[Records to process — start]
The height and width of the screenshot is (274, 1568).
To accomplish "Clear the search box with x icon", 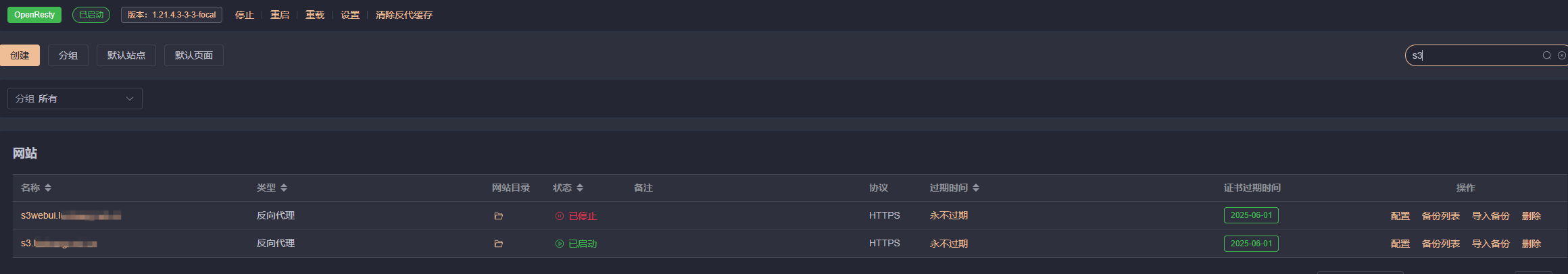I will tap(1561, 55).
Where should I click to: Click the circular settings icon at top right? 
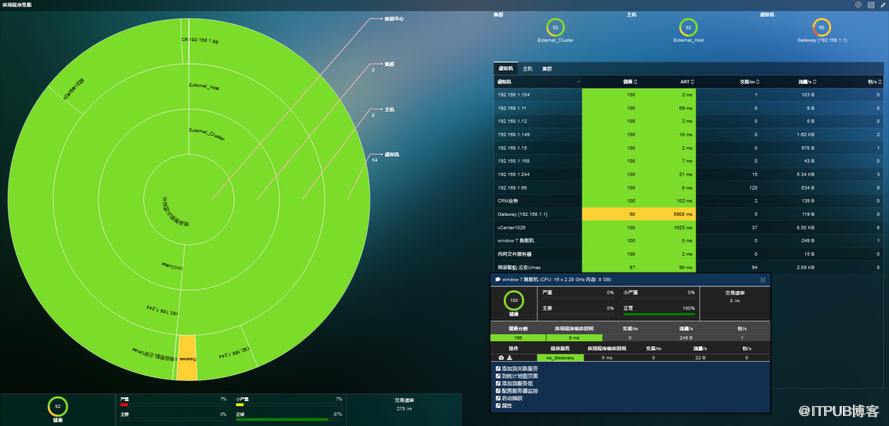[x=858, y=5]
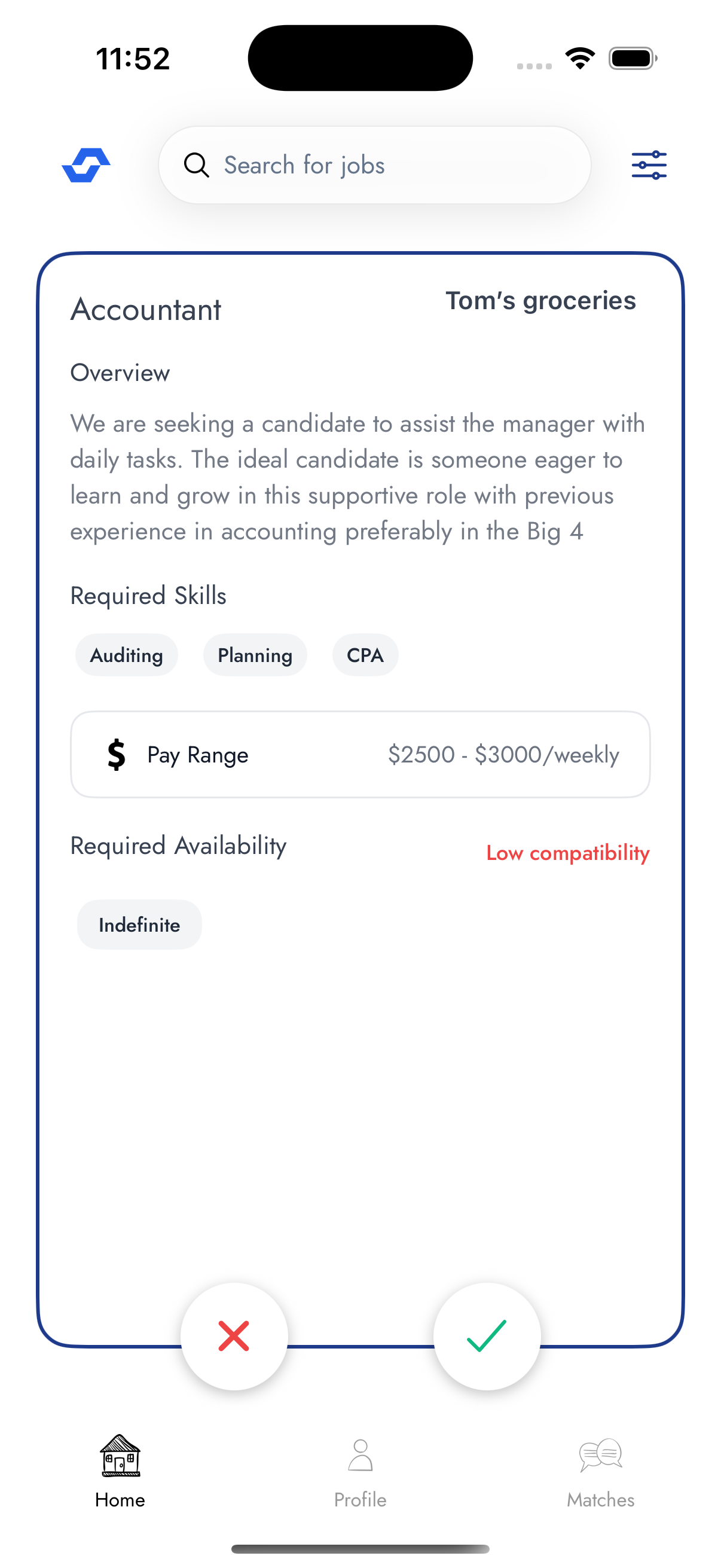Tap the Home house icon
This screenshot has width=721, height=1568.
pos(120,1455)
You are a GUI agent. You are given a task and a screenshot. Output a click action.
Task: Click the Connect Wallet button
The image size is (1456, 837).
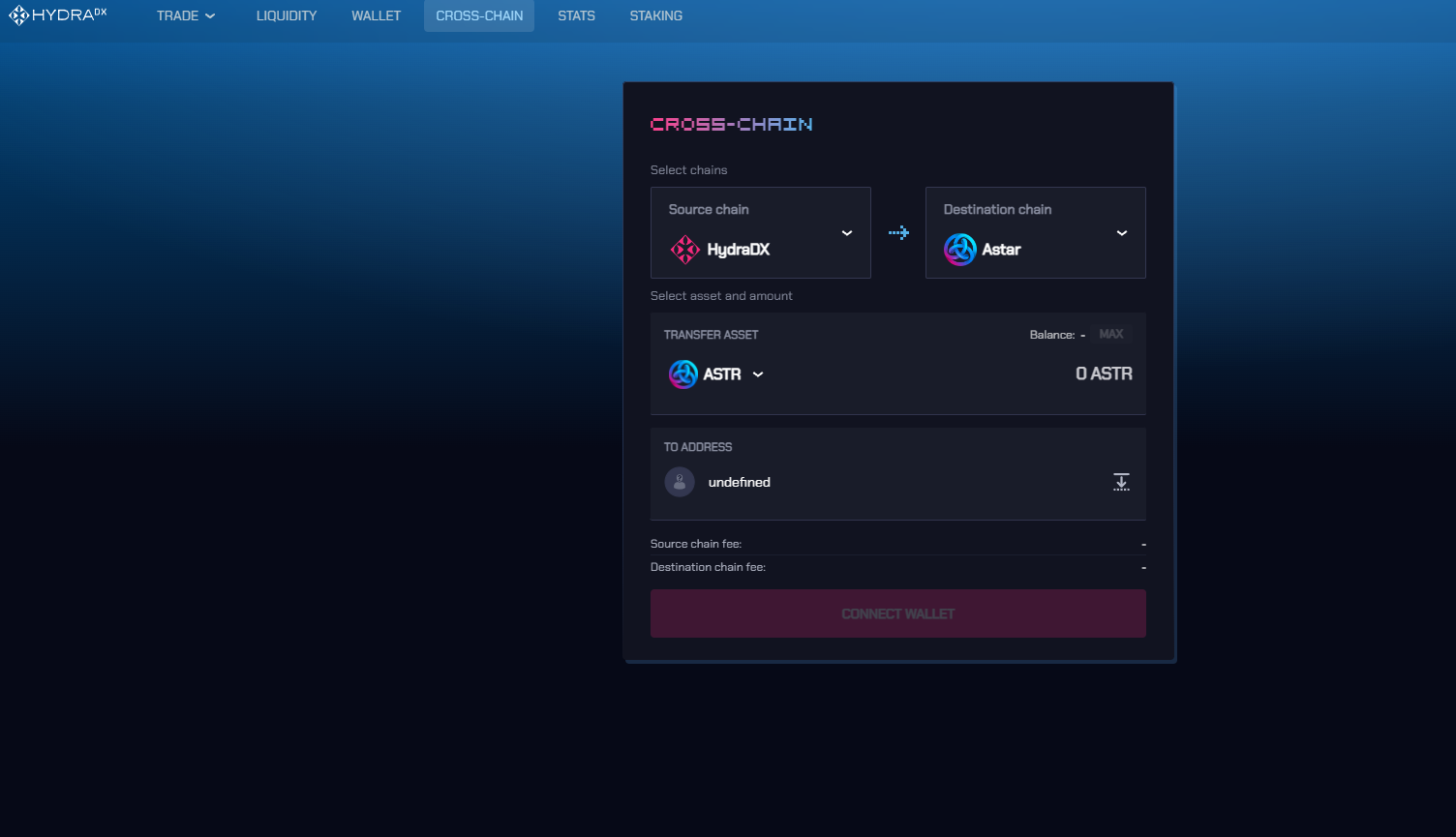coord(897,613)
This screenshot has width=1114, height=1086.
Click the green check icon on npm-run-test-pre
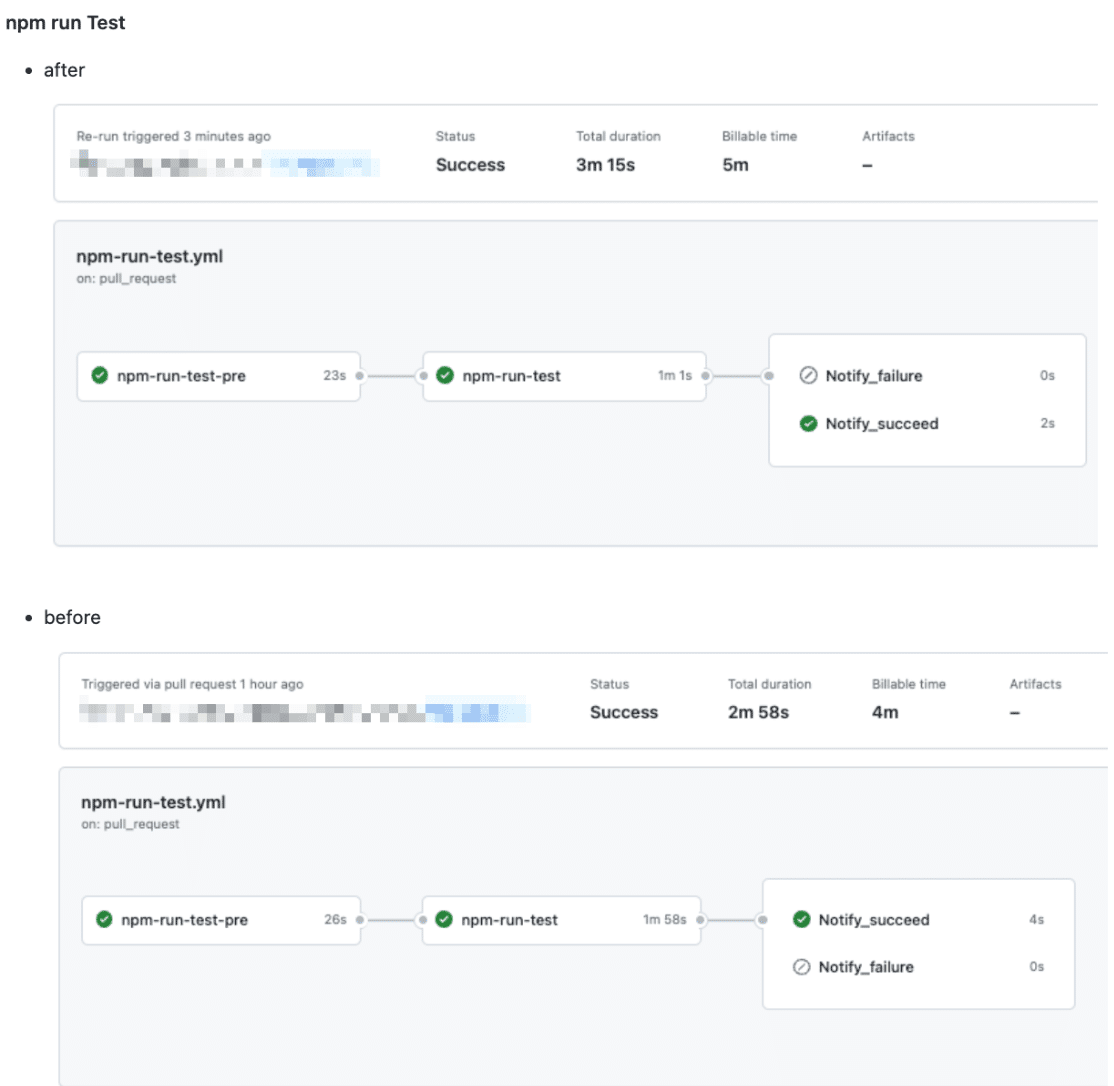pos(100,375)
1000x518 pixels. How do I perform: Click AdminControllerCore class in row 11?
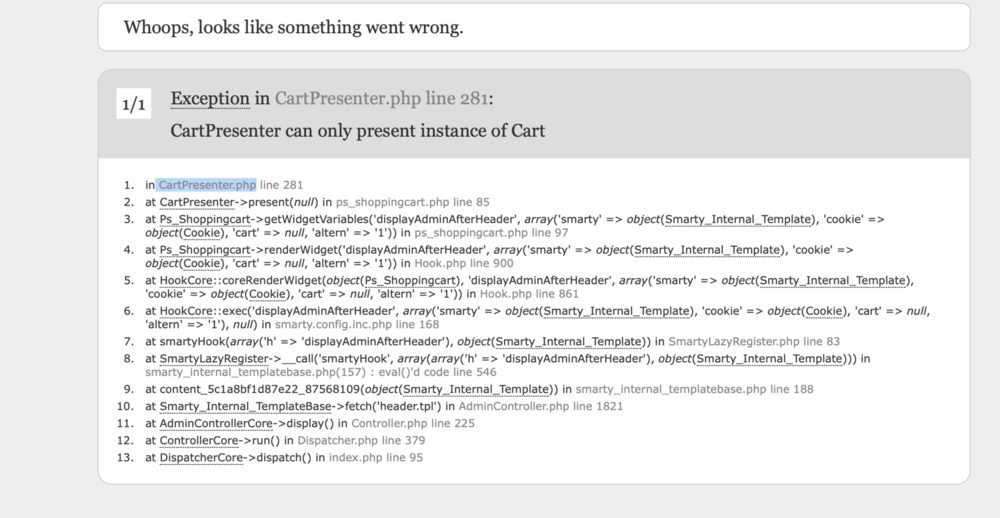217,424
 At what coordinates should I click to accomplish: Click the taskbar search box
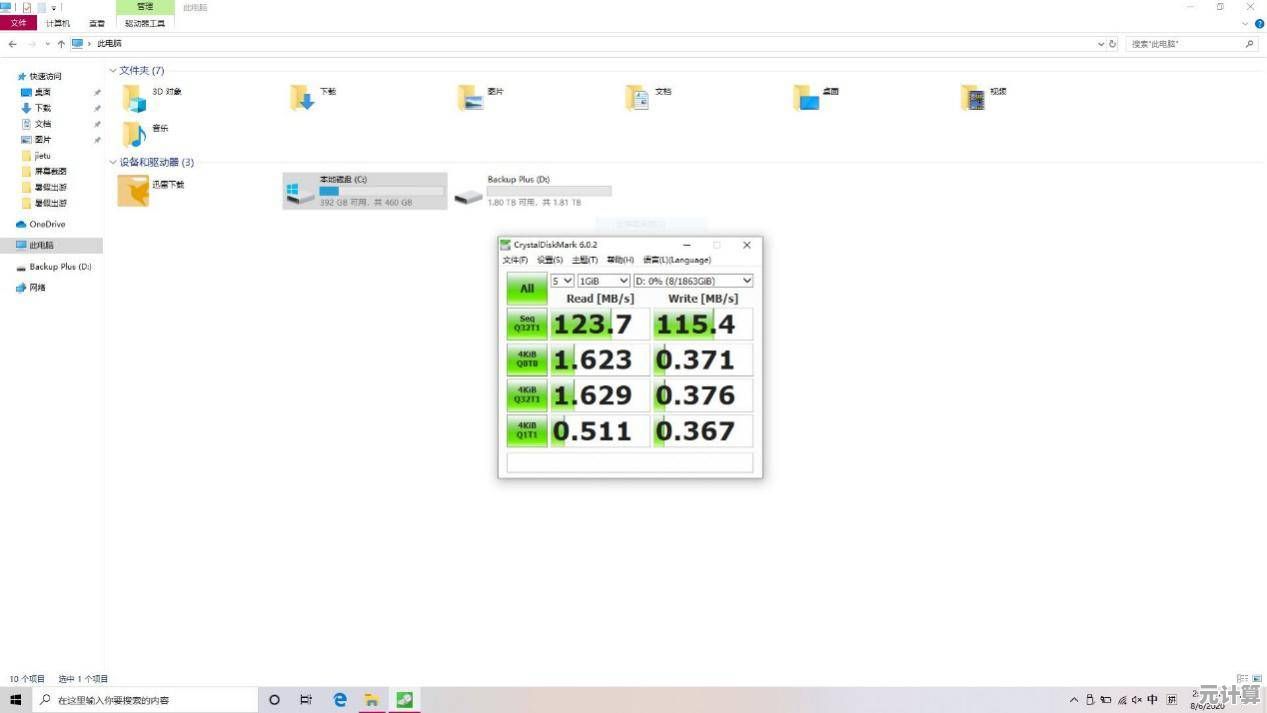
[Records to process — finish]
## What the exercise asks:
Exactly the lines from the one with "Where should I" through the end of the entries above must be written out, and no pictures may be included.

## Answer for the task:
Where should I click to: Click the circular settings icon at top right? 
[x=858, y=5]
Tap the Home house icon
This screenshot has width=721, height=1568.
pos(120,1455)
You are a GUI agent. You are given a task and a screenshot. Output a click action.
Task: Click the Connect Wallet button
The image size is (1456, 837).
coord(897,613)
This screenshot has width=1114, height=1086.
Click the green check icon on npm-run-test-pre
pos(100,375)
1000x518 pixels. How do I perform: Click AdminControllerCore class in row 11?
217,424
 At what coordinates should I click to accomplish: Click the taskbar search box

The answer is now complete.